Try it
How many of the lines below include "screenshot"? Give the number and no other words.
= Beginning of Section =
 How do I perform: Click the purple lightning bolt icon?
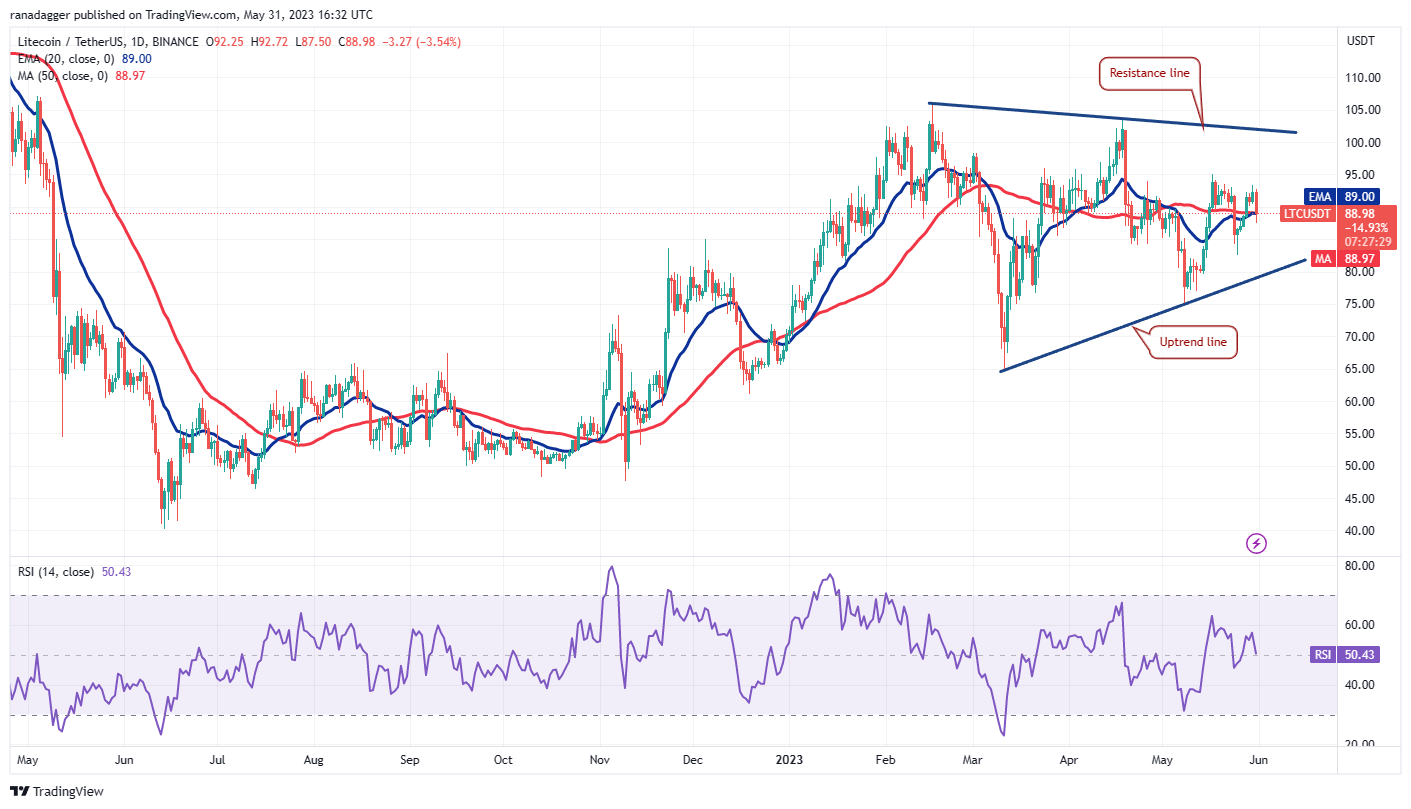[1257, 543]
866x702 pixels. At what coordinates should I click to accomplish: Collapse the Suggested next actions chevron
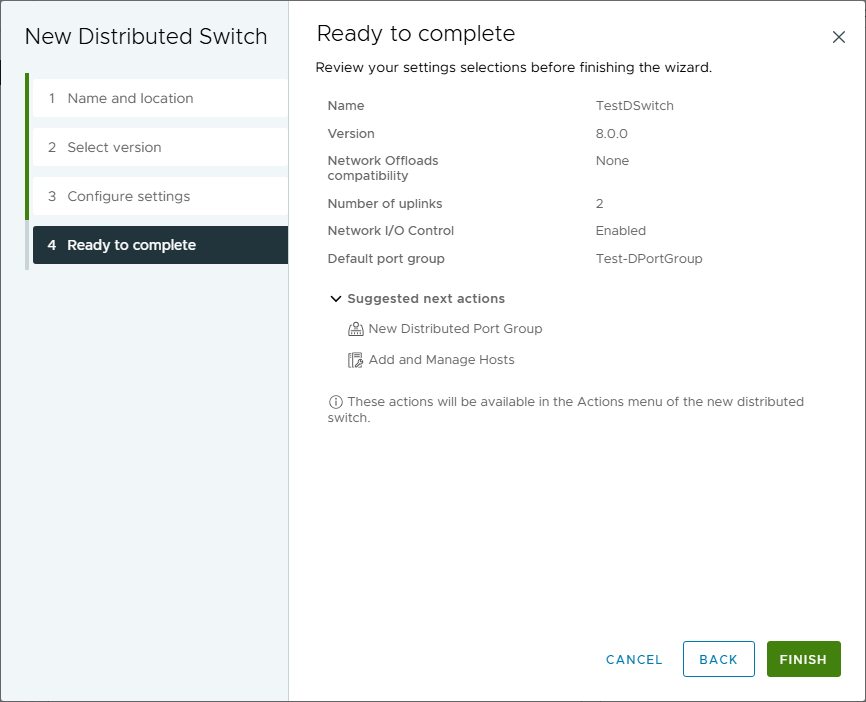click(335, 299)
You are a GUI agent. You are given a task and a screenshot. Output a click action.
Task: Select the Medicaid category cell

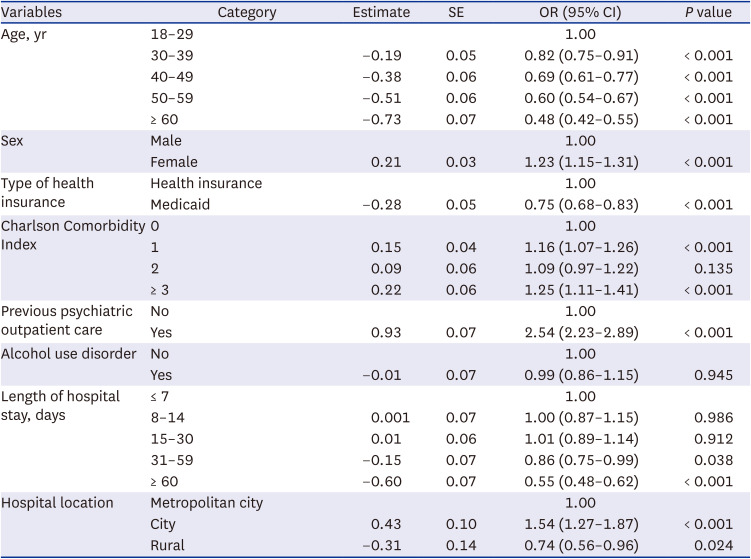coord(182,205)
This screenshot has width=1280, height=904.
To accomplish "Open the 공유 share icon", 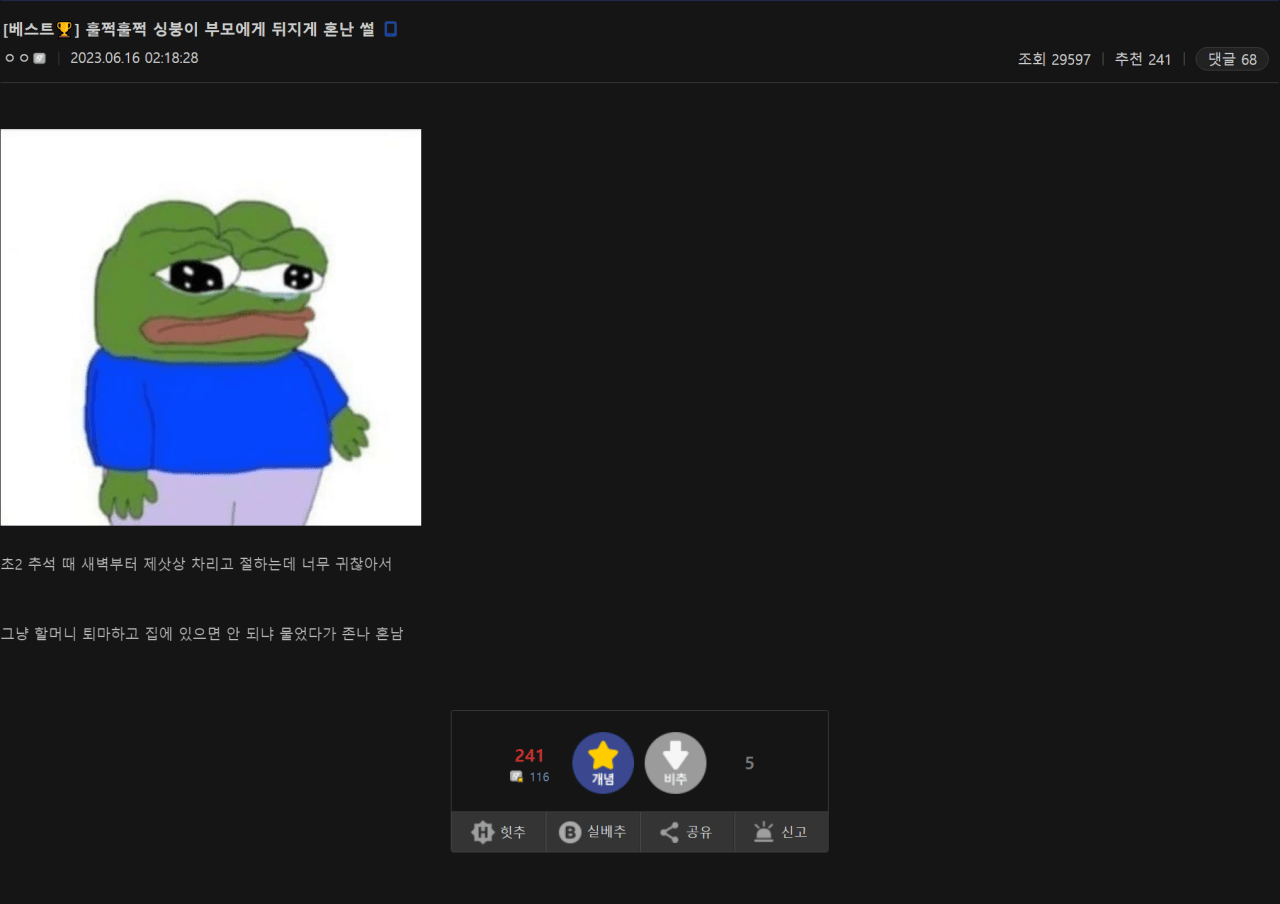I will pos(669,832).
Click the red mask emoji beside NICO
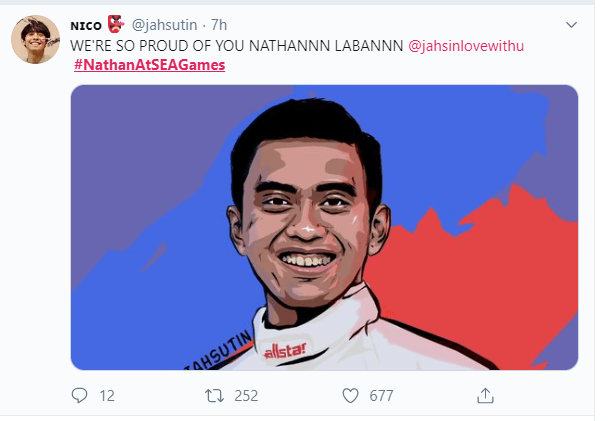 click(116, 24)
= End of Section =
Task answer
2